Investors were fixated on Next Digital, which shot up as much as 59 per cent before tumbling to close down 41 per cent. Its founder was arrested on Monday and accused of violating the city’s new national security law, sparking a rallying cry to buy his stock to show support, which has been cited as the reason its share price rocketed by 1,200 per cent over two days. The city’s security watchdog had announced it would “monitor” the stock and said investors were “strongly encouraged to exercise extreme caution”.

Meanwhile, new economy stocks had a rocky day.

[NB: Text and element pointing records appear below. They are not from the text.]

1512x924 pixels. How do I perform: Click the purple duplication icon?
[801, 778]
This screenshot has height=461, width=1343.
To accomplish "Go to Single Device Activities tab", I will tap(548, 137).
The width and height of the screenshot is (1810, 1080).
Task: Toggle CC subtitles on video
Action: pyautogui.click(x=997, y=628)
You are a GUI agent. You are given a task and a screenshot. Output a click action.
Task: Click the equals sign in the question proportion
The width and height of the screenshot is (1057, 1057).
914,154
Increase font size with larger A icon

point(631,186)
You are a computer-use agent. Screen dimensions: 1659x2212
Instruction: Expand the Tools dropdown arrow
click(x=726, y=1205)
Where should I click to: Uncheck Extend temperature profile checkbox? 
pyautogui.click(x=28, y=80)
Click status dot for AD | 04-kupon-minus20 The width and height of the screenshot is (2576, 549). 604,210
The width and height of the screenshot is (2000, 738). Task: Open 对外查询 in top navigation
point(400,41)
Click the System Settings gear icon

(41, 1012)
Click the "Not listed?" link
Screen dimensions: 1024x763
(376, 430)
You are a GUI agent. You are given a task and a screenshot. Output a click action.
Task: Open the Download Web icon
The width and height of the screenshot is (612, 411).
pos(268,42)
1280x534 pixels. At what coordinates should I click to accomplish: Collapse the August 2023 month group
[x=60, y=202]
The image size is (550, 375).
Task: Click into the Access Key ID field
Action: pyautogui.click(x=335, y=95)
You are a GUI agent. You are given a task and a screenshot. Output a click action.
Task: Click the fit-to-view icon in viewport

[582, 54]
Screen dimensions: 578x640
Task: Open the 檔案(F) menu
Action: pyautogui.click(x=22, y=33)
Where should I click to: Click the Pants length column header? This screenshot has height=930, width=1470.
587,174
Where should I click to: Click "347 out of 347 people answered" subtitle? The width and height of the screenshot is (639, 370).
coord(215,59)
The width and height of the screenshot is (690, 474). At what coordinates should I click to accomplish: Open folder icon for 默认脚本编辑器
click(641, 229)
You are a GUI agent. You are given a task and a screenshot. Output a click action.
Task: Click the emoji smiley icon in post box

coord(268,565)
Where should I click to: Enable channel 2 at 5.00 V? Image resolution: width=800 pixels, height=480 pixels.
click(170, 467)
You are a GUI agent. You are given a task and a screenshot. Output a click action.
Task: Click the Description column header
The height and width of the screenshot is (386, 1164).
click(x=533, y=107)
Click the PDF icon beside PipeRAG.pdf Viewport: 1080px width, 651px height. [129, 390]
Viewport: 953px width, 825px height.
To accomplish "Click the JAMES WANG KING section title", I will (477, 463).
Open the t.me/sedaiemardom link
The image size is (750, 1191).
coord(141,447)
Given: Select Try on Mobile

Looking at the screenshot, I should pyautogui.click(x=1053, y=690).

The Hang Seng Tech Index fell as much as 4.2 per cent in the morning, but narrowed the loss to 1.7 per cent by the end of the day. Tencent advanced 1.4 per cent ahead of its after-market-hours second quarter results.

“We are seeing continued signs China is tightening liquidity as the economy improves,” said Alan Li, portfolio manager at Atta Capital. “That pressured tech stocks, which have been soaring.”

The Shanghai Composite closed with a 0.6 per cent loss.

July’s money and credit data came in below expectations, as the country continues to show signs it is digging out of the coronavirus hit to the economy.

Beijing is “still supportive but clearly less dovish than it was before June,” the Goldman Sachs Asia team wrote in a new note. “Given the strength in recent activity growth (despite the flooding in southern China), rising CPI and PPI inflation, improving unemployment conditions and the successful control of the spread of virus (the second wave outbreak has effectively ended with the exception of Xinjiang, which is geographically isolated and economically less significant), policymakers are likely feeling less pressure to support the economy.”

Among stocks debuting in the mainland, chip maker Henan Shijia Photons Technology shot up 288 per cent. The CSI 300 of large caps traded in Shanghai and Shenzhen slipped 0.7 per cent. The tech-heavy ChiNext index declined 2 per cent, but remains up 47 per cent for 2020.